* **Page**:

Strange NFS-related messages (related to lockd/statd)

Jeremy Chadwick freebsd at jdc.parodius.com
Mon Mar 29 16:56:49 UTC 2010


I recently brought up rpc.lockd and rpc.statd on all of our NFS clients
(mixed RELENG_6, RELENG_7, and RELENG_8), and our NFS server (RELENG_8).

All clients had nfs_client_enable="yes" in rc.conf prior to their last
reboot, but lacked rpcbind_enable="yes", rpc_lockd_enable="yes", and
rpc_statd_enable="yes" prior to the below.

The 8.x clients started rpcbind, rpc.lockd, rpc.statd -- then said:

NLM: failed to contact remote rpcbind, stat = 0, port = 0
Can't start NLM - unable to contact NSM

The 7.x clients started rpcbind, rpc.lockd, rpc.statd -- then said:

Can't start NLM - unable to contact NSM

One of the 7.x clients also kernel panic'd when starting rpc.lockd,
in some nlm_* kernel functions.  Looking at commits showed that the bug
that caused the panic was fixed in a later 7.x release.

The 7.x clients started rpcbind, rpc.lockd, rpc.statd -- and said
nothing.

The above daemons were all started in that order, per the FreeBSD
Handbook.

I can't find a definition of what the acronyms NLM and NSM stand for,
nor does Googling the error messages return relevant results (except one
FreeBSD committer reporting similar, but nobody replied).  I don't know
the implications of these messages.

* **What to do**:
- A) In the NFS message, which FreeBSD branch is the NFS server running?
- B) Put the rows into a numbered list, starting with the first row and ending with the row that contains "About Us [menuitem] (589, 25)", both included.
The NFS message above has no connection to the rows that come after it.

* **Data in this exercise**:
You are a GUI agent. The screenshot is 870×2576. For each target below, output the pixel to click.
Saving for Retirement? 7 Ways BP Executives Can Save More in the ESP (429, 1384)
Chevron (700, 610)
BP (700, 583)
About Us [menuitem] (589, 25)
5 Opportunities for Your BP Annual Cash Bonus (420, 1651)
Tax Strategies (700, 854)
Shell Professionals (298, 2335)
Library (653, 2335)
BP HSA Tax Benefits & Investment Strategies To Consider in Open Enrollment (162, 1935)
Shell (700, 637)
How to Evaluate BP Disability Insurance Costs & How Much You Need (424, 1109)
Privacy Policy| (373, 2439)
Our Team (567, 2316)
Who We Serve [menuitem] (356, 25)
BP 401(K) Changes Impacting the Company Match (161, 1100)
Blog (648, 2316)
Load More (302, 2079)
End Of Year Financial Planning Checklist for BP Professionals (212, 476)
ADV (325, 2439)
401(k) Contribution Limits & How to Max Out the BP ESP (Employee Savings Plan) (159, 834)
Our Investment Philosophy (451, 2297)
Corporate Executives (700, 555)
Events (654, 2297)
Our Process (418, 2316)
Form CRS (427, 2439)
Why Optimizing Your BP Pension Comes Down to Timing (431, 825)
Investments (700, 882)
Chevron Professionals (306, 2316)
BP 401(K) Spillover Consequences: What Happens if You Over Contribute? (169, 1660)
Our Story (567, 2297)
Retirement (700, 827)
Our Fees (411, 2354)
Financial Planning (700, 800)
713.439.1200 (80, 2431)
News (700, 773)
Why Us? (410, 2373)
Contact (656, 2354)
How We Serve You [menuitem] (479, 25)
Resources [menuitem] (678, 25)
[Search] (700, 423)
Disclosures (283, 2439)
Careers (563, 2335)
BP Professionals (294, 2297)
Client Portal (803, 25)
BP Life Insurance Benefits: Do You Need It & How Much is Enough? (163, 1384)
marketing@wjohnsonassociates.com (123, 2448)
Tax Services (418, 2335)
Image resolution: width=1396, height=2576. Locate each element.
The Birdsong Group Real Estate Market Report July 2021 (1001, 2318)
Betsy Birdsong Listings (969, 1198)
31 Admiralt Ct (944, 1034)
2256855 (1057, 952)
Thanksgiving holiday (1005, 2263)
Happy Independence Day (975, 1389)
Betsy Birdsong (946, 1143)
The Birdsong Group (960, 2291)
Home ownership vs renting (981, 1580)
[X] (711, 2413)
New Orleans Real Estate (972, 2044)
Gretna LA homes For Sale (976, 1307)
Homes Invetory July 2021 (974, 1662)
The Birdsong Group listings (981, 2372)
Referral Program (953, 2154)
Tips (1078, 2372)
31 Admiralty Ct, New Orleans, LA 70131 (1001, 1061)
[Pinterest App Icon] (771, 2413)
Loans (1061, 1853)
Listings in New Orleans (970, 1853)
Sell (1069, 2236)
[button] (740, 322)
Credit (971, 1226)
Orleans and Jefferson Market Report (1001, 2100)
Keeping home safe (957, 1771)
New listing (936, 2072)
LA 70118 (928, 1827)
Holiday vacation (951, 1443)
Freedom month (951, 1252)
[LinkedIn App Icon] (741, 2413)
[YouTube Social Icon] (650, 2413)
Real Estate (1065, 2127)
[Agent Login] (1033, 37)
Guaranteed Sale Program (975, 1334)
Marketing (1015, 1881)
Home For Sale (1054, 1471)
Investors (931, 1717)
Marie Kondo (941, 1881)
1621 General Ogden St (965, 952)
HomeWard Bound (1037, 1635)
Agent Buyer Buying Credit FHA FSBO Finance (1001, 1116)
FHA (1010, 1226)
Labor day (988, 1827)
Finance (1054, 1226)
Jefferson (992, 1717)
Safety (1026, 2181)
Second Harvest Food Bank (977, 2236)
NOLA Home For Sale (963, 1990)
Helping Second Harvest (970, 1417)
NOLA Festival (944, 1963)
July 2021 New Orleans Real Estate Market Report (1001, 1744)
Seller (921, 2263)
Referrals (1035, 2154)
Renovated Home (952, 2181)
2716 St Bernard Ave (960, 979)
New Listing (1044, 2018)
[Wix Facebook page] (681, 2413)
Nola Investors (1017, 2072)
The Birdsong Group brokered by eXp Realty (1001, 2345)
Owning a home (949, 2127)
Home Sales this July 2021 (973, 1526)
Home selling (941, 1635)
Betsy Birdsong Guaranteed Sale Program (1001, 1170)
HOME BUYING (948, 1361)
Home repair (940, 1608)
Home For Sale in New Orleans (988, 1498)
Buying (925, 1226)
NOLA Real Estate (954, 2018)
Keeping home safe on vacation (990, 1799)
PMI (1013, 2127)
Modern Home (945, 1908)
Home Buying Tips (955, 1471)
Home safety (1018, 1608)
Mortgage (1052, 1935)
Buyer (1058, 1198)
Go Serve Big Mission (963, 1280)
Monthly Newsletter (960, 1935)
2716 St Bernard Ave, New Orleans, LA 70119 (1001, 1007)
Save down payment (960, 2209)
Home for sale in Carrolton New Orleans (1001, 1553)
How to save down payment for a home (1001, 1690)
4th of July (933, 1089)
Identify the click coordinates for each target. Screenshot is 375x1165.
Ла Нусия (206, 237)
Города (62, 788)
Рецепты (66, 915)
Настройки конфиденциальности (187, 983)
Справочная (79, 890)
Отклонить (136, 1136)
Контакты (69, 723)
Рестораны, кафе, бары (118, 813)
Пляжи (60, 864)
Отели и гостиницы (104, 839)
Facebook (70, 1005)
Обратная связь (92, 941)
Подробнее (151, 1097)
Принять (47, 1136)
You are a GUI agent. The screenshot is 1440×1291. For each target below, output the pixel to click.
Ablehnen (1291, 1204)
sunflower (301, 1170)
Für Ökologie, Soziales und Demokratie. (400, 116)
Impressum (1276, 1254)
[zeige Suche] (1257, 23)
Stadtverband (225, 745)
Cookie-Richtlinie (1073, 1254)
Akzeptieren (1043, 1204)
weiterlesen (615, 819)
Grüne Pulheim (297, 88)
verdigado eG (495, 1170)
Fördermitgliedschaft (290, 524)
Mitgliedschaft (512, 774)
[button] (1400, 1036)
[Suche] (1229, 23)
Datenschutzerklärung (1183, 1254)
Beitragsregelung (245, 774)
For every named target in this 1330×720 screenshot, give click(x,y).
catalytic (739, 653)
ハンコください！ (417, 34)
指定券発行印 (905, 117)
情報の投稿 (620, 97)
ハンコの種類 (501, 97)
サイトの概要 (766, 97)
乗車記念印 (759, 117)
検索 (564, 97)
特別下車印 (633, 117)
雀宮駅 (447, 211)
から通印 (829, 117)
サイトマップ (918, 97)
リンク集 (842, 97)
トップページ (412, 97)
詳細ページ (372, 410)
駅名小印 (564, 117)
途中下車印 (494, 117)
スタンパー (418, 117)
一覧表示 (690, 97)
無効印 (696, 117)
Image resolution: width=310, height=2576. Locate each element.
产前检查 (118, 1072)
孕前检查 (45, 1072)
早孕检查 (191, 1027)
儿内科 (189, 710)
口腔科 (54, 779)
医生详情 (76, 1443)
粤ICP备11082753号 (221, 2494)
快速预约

* **Answer list**:
- A) RELENG_8

- B)
1. You are a GUI agent. The screenshot is 870×2576. For each target below, output the pixel to click.
2. Saving for Retirement? 7 Ways BP Executives Can Save More in the ESP (429, 1384)
3. Chevron (700, 610)
4. BP (700, 583)
5. About Us [menuitem] (589, 25)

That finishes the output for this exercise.